Experience : 7+ Years

Notice Period : Immediate to Short Joiners Preferred

Role Type : Full-Time | On-site / Hybrid (based on company policy)

About the Role :

We are seeking a highly skilled MLOps Engineer to support our rapidly growing AI/ML initiatives, including Generative AI platforms, agentic AI systems, and large-scale model deployments.
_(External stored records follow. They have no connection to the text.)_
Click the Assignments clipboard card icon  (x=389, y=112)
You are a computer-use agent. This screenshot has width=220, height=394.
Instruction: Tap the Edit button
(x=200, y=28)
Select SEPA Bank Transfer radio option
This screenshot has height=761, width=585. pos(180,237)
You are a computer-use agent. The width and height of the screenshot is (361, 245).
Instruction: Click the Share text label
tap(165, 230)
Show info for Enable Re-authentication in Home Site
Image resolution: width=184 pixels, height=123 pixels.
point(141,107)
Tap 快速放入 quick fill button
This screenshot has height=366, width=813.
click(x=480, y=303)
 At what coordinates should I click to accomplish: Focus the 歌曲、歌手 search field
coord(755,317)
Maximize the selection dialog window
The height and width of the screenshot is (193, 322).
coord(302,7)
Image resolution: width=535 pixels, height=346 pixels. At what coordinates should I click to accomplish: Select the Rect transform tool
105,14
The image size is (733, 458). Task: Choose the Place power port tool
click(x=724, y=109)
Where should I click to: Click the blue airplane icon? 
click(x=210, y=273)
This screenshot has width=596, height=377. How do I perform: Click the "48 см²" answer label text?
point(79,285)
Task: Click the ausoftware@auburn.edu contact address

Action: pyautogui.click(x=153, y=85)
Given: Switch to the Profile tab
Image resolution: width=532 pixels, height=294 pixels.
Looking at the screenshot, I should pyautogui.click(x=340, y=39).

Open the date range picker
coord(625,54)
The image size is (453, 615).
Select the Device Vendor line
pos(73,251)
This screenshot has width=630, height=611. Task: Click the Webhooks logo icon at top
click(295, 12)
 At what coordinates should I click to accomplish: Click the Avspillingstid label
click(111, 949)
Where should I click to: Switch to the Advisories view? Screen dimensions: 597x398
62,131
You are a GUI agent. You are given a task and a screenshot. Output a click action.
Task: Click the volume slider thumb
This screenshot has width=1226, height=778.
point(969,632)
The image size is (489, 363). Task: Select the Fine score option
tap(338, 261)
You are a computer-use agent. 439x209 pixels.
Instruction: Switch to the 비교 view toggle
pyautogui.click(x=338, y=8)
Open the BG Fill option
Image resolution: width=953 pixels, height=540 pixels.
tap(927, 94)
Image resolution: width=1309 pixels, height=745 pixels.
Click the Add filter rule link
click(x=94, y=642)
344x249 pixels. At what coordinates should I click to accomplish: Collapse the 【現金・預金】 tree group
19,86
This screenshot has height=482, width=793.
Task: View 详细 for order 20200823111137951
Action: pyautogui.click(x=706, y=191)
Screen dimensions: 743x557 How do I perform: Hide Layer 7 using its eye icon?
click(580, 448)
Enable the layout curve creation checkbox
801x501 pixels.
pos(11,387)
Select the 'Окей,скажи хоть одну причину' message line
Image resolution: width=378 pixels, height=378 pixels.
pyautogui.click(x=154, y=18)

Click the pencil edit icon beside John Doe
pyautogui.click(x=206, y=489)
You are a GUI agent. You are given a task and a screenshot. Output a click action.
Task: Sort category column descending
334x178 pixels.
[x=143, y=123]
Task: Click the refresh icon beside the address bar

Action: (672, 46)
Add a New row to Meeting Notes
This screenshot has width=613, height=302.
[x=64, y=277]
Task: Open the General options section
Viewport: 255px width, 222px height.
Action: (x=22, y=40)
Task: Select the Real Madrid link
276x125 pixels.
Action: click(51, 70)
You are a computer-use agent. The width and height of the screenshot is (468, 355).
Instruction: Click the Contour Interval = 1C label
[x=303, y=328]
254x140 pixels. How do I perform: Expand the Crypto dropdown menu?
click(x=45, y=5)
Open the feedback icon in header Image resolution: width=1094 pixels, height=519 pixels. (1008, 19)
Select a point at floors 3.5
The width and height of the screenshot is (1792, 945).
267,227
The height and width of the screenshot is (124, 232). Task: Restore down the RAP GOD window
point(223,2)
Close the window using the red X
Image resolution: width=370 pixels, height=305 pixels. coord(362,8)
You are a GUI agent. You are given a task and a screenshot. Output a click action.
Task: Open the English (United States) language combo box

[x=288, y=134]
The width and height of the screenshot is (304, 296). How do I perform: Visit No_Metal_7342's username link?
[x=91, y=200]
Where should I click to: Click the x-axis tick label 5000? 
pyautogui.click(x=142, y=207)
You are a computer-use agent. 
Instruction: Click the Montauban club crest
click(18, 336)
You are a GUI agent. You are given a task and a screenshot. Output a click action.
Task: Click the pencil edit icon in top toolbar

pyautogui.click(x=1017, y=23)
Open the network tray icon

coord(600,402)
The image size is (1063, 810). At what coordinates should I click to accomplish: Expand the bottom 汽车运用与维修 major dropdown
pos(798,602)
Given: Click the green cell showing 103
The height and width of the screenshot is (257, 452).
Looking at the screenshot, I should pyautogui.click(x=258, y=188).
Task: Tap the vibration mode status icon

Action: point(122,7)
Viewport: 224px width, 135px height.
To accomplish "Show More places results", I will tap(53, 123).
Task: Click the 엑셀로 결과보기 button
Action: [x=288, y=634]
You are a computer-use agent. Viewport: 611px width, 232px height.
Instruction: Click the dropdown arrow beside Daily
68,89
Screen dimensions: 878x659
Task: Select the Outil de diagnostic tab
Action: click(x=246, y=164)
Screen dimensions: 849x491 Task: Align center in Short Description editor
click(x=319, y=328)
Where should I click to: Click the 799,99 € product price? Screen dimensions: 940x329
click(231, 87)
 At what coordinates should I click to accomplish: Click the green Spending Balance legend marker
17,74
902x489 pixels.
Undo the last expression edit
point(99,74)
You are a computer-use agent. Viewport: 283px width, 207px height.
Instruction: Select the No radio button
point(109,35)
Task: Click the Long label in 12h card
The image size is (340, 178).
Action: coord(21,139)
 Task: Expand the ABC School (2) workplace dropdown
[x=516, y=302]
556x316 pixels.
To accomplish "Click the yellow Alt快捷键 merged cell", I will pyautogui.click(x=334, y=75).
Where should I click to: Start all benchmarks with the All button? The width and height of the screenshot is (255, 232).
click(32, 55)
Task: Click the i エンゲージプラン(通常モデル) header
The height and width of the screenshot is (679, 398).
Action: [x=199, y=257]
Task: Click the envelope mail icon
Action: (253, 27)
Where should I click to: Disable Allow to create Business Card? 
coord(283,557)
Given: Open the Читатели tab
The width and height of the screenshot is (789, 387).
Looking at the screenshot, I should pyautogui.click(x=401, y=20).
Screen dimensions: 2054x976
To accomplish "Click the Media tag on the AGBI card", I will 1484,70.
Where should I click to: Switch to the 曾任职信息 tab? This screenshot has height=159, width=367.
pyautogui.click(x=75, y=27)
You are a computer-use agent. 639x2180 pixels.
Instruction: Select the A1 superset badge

This role blends advanced DevOps practices with modern AI infrastructure, requiring deep experience in managing cloud-native environments, ML model pipelines, and distributed compute systems.

Youll work alongside AI researchers, data scientists, and software engineers to streamline model development and deployment across cloud platforms with a strong emphasis on reliability, scalability, and automation.

Key Responsibilities :

- Design, build, and maintain CI/CD pipelines for machine learning model training and deployment workflows (including RAG and LLM systems).

- Manage and optimize Kubernetes clusters with GPU-based compute for distributed ML workloads.

- Automate infrastructure provisioning and management using Terraform on GCP (preferred), AWS, or Azure.

- Deploy and manage components such as vector databases, feature stores, and observability tools (e.g., Prometheus, Grafana, ELK).

- Ensure security, resilience, and high availability of all AI workloads and underlying infrastructure.

- Collaborate with AI/ML engineers, data scientists, and platform teams to integrate and deploy end-to-end AI solutions.

- Enable agentic AI workflows with tools like LangChain, LangGraph, CrewAI, and others.

Required Skills & Experience :

- 7+ years in DevOps, MLOps, or Infrastructure Engineering roles.

- 4+ years of experience in cloud-native development (with at least 2+ years in AI/ML-related environments).

- Proficient in Python and scripting languages like Bash.

- Hands-on experience with CI/CD tools such as Jenkins, Harness, GitHub Actions, or ArgoCD.

- Deep understanding of Kubernetes, especially GPU orchestration and autoscaling.

- Experience managing infrastructure on GCP (preferred), AWS, or Azure.

- Strong skills in Terraform for Infrastructure as Code (IaC).

- Sound knowledge of monitoring, logging, and security best practices in ML production environments.

Nice-to-Have (Bonus) Skills :

- Familiarity with MLOps platforms like MLflow, Kubeflow, SageMaker, or Vertex AI.

- Experience with RAG (Retrieval-Augmented Generation) pipelines and prompt engineering.

- Exposure to model fine-tuning, drift detection, and rollback strategies.

- Working knowledge of containerization tools like Docker and container security scanning.